Page MenuHomePhabricator

Canonical URL of "redirect=no" view must include "redirect=no" query
Open, MediumPublic

Description

If I understand correctly, redirect pages are telling search engines that they themselves are the canonical page, rather than their targets. For instance,

meta:Help:Redirection is a page that redirects to meta:Help:Redirect. The redirect page itself includes the following HTML:

<link rel="canonical" href="https://meta.wikimedia.org/wiki/Help:Redirection"/>

Shouldn't that instead read like the following:

<link rel="canonical" href="https://meta.wikimedia.org/wiki/Help:Redirect"/>

...in order to advise search engine spiders that Help:Redirect is where the authoritative info lives?

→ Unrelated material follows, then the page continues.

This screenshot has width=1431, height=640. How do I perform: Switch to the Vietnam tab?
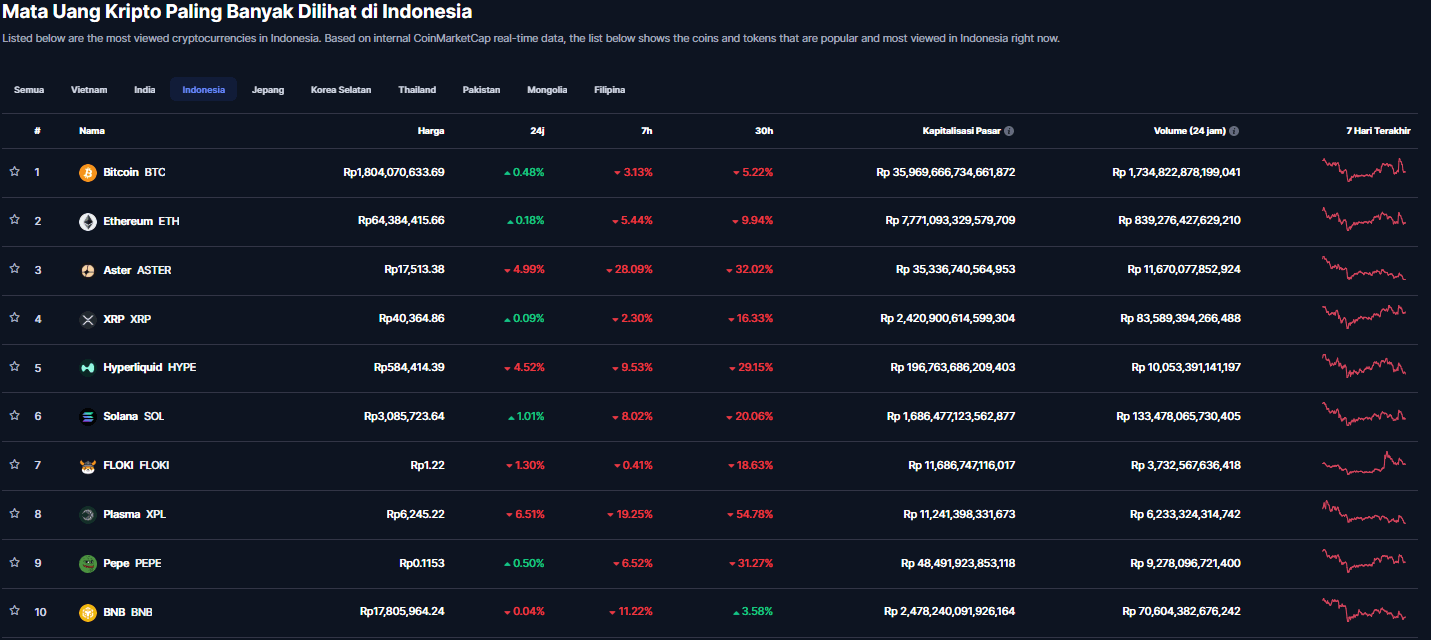pos(89,90)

For what it's worth, this question on Quora is what got me thinking about this, and my (admittedly limited) understanding of canonical links derives from this page on Medium.
https://www.quora.com/How-does-Google-search-index-treat-wikipedia-redirect-articles
https://help.medium.com/hc/en-us/articles/217991468-Duplicate-Content-and-SEO

Wikipedia_talk:Wikipedia_Signpost#Overview:_How_will_the_Newsletter_Extension_impact_the_Signpost.27s_future.3F

Event Timeline

If this is valid and leads to a change, we should also consider cases where a redirect page carries additional information. I would imagine we'd want to treat these like any other redirect page, but more expert folks than myself should probably think it over. Example:

https://en.wikipedia.org/w/index.php?title=Czechia&redirect=no

This already works the way you're describing for me. When I visit https://meta.wikimedia.org/wiki/Help:Redirection, I see <link rel="canonical" href="https://meta.wikimedia.org/wiki/Help:Redirect"/>.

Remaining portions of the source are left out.